OK, so you're planning to use Corsair H75 AIO system with a pump unit, a 120mm radiator, and a pair of 120mm PWM-type rad fans in a push / pull arrangement. First, let's ensure that this is kept simple. You are creating an AIO cooling system for the GPU chip of your graphics card. Although you are using components often used for main board CPU or for case cooling, this system has virtually NO link to those other two cooling systems. So keep it separate from the CPU and the case fan systems.
You have a way to remove the fans and their mounting system that come on the graphics card, and probably also the heat exchanger (fins) on that GPU chip. Then you will have to mount the pump unit from the H75 system on the GPU chip with appropriate thermal paste, and use the Kraken G12 system to fasten that into place securely. In doing so you also will use the Gelid adapter cable to provide a lead out from the graphics card's normal fan header, and will further plug into that the cable from the Hub that normally goes to a mobo fan header. This will make the Hub control its fans according to whatever the graphics card's fan control system wants, with no link to any mobo factors.

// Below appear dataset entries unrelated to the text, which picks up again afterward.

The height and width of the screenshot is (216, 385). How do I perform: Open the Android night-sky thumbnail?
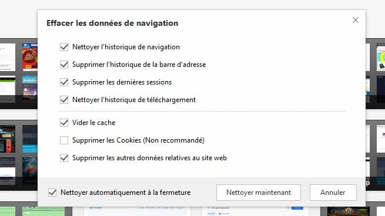point(30,89)
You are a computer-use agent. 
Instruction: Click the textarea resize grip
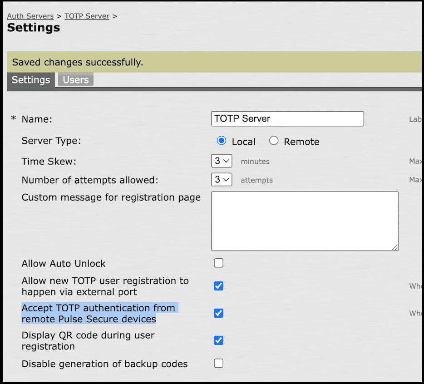(x=396, y=247)

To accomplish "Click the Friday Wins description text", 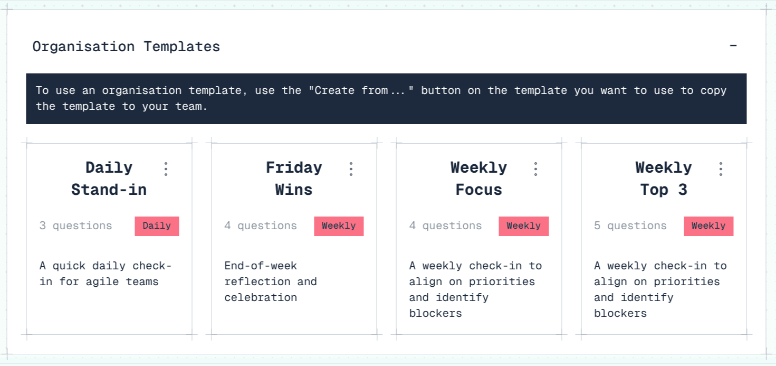I will pyautogui.click(x=270, y=281).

The H75 pump unit will need a fixed +12 VDC power supply, and it has a cable from it ending in a 3-pin female (with holes) standard fan connector. This can plug into any fan header that can supply a constant 12 VDC on Pin #2, and Ground on Pin #1. This line also will send its own pump speed signal out on its Pin #3. We do not know whether the fan header on the graphics card does any monitoring of the speed of its fans for failure, but it may. So, I suggest the best place to plug in the PUMP's 3-pin fan connector is to the one port of the Silverstone fan Hub that is specially marked. This is the only port of that Hub that can send its speed signal back to the host header (on the graphics card). Now, the Silverstone Hub gets its power from a connection to a SATA power output connector from the PSU, so its pump and fans do not draw any power from the host header on the graphics card and cannot overload that header. Because it is designed to operate only in a 4-pin fan system, it always supplies on every one of its output ports a Ground on Pin #1 and +12 VDC (constant) on Pin #2. Thus plugging the PUMP into a Hub port does guarantee it gets the correct power supply. And when you plug it into Port #1, then the pump's speed will be relayed back to the graphics card's fan header via the Gelid adapter cable you connect between the card and the Hub's fan input connector. Since continued operation of the pump is vital to GPU cooling in your system, giving that speed signal to the graphic card's fan header will allow it to monitor for cooling failure IF it is already set up to do that. THEN the two fans mounted on the radiator of the H75 system can be plugged into two other ports of the Silverstone Hub, and their speeds both will be controlled by the signals from the graphics card's fan header. For your info, note that there is NO way for any item here to monitor those two FANS for failure, and no way for you to "see" their speeds. From time you time you should just check to be sure they both are still working.
When you set things up like this, the H75 is a cooling system for the GPU chip in the graphics card, and nothing else. All power for the pump and fans of this system will be drawn from the PSU. The pump will have the constant full 12VDC power supply it needs and its speed signal may be monitored by the graphics card for failure IF the card actually is designed to do that (we don't know). The speed of the two radiator fans will be automatically controlled by the graphics card itself, based on the temperature inside the GPU chip.
Since there is no connection between this H75 system and the mobo, you will NOT ever see any info about it in BIOS Setup or any mobo cooling system utility software tools. SOME graphics cards do monitor their GPU temperatures and cooling fan speeds and MAY make these pieces of info available through their own graphics card optimization software tools. If yours does, just remember that what it reports to you as the FAN speed cooling the GPU really will be the PUMP speed of the H75 system you have installed.